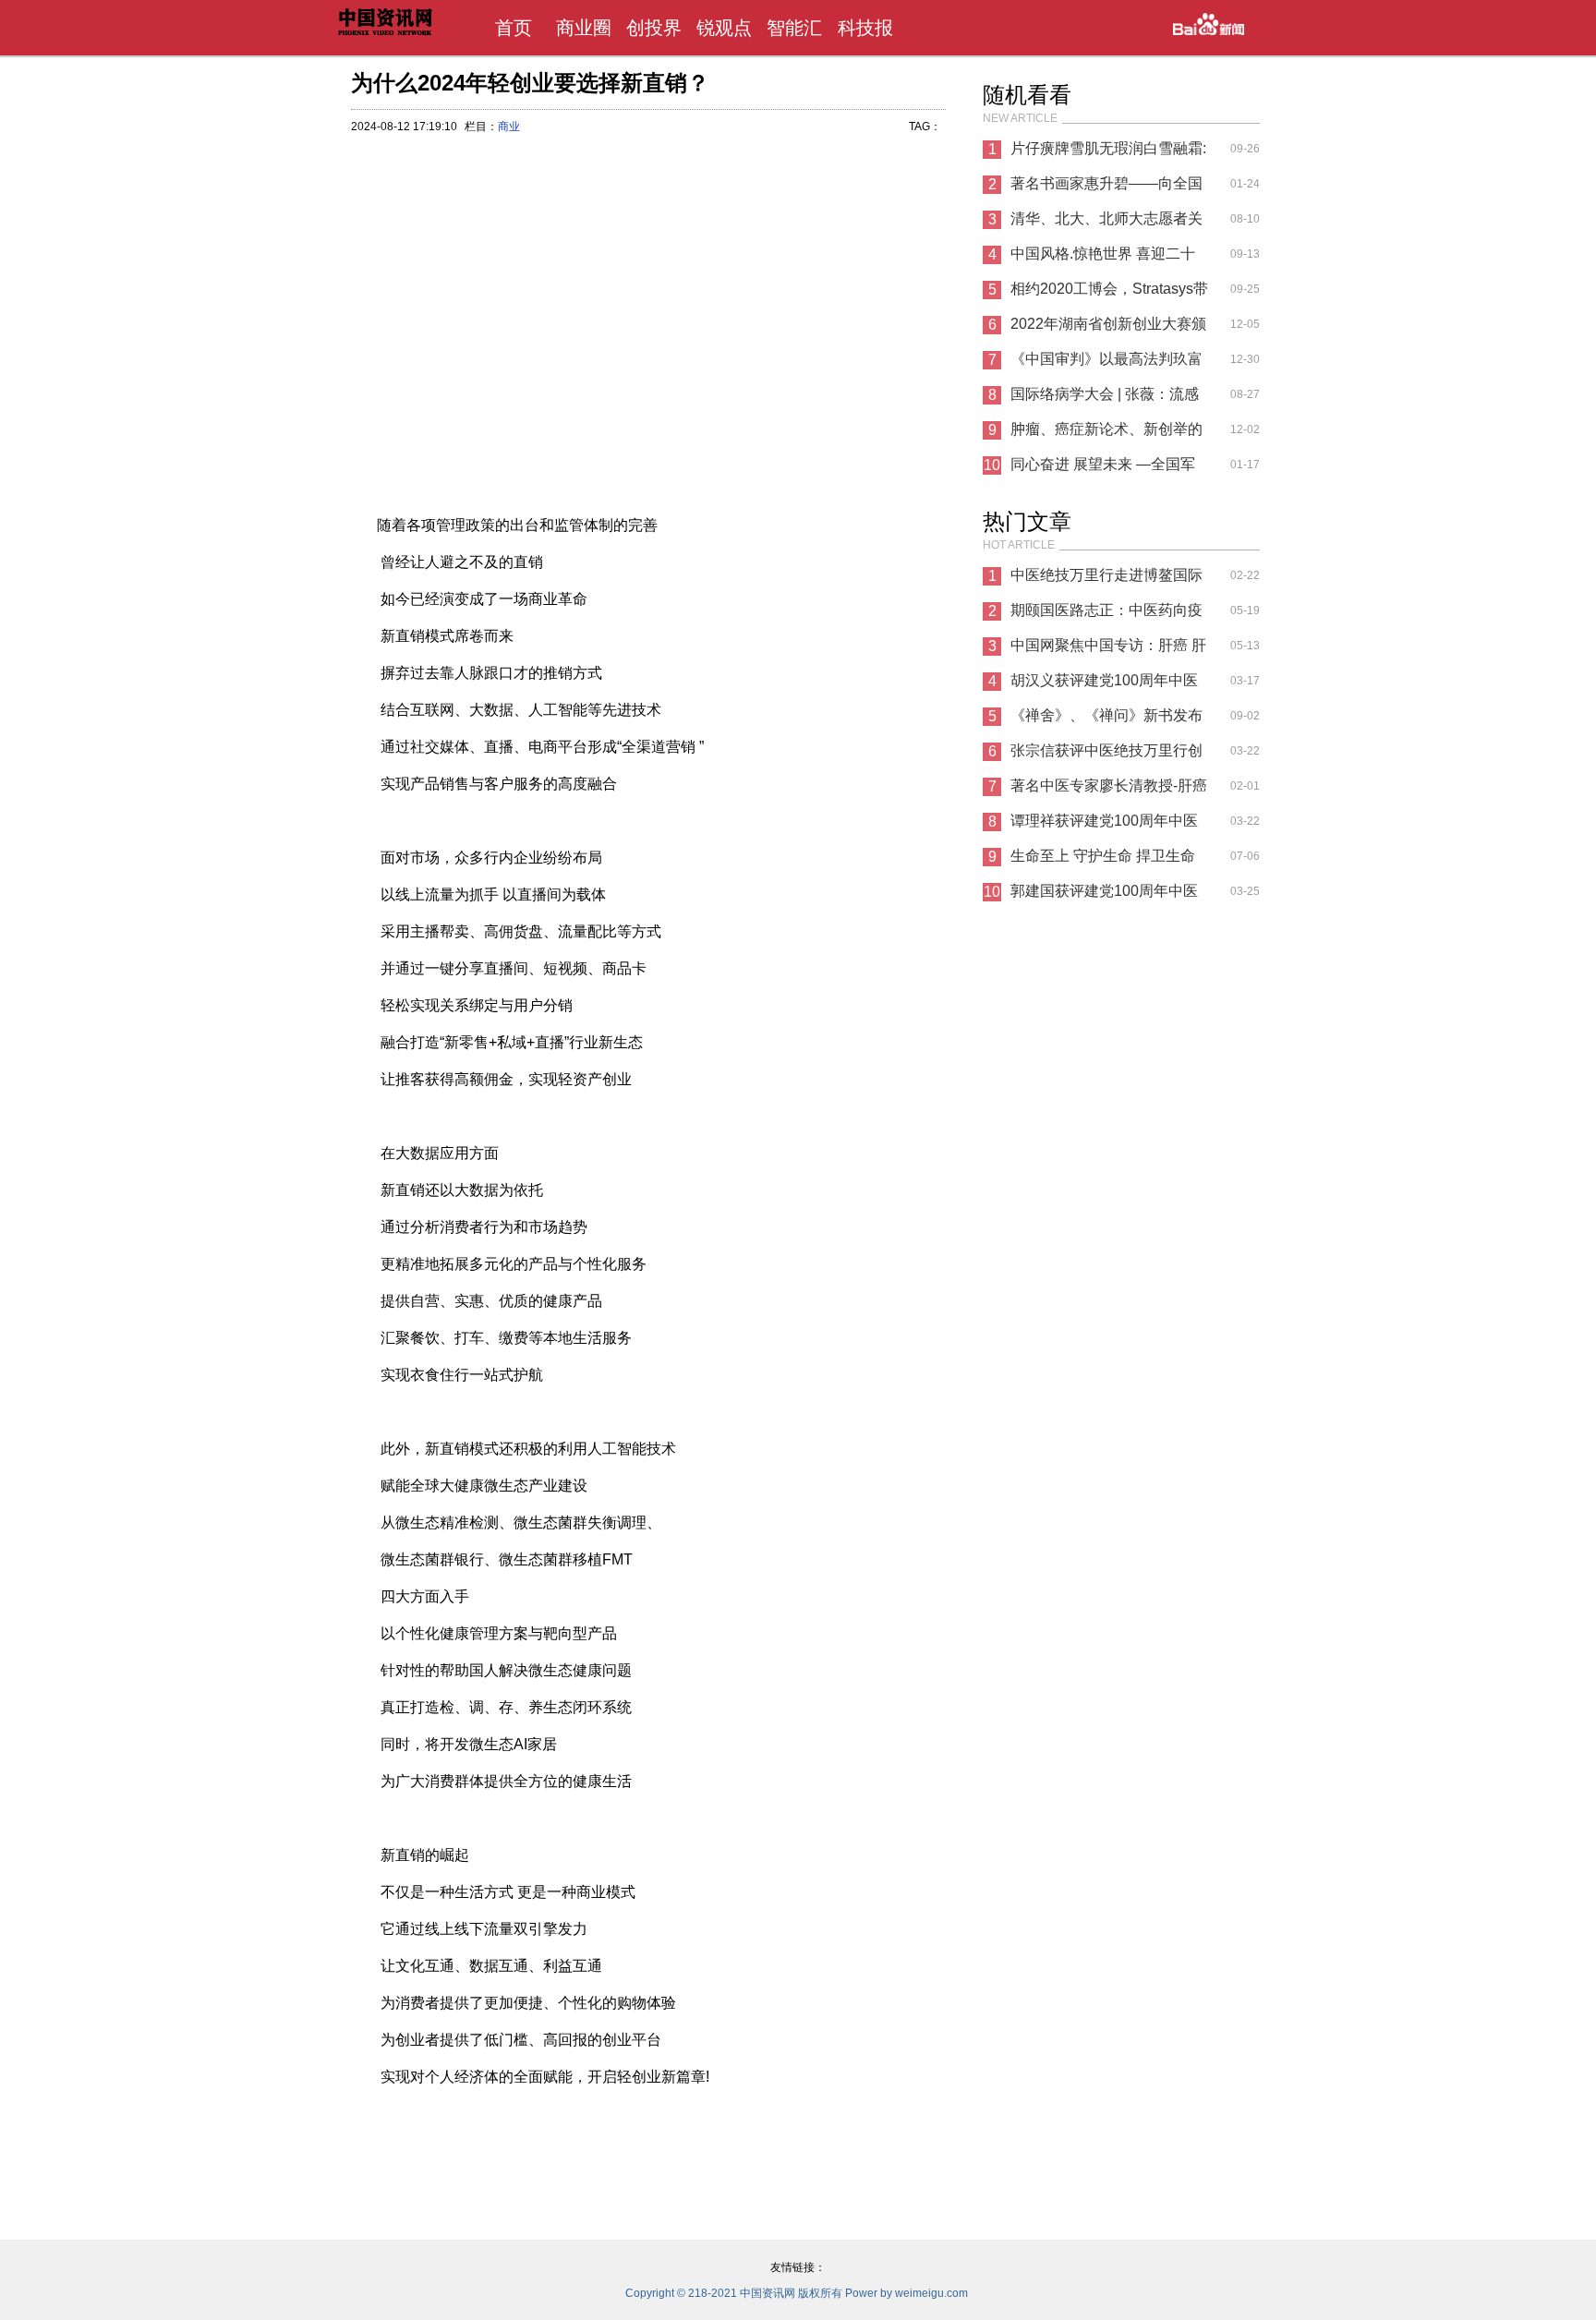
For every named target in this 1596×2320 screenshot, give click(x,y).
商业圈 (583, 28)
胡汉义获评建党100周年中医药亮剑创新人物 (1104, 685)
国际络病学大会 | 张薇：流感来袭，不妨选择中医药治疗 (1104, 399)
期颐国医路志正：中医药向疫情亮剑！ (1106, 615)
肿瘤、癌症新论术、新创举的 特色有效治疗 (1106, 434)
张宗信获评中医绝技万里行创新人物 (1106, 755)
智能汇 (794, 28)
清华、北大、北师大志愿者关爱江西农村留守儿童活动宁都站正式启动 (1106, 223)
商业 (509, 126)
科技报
....................
Please repeat the listing above word for word, with the pictures removed.

*EXERCISE OUTPUT:*
For every named target in this 1596×2320 screenshot, give click(x,y).
商业圈 (583, 28)
胡汉义获评建党100周年中医药亮剑创新人物 (1104, 685)
国际络病学大会 | 张薇：流感来袭，不妨选择中医药治疗 (1104, 399)
期颐国医路志正：中医药向疫情亮剑！ (1106, 615)
肿瘤、癌症新论术、新创举的 特色有效治疗 (1106, 434)
张宗信获评中医绝技万里行创新人物 (1106, 755)
智能汇 (794, 28)
清华、北大、北师大志愿者关爱江西农村留守儿童活动宁都站正式启动 (1106, 223)
商业 (509, 126)
科技报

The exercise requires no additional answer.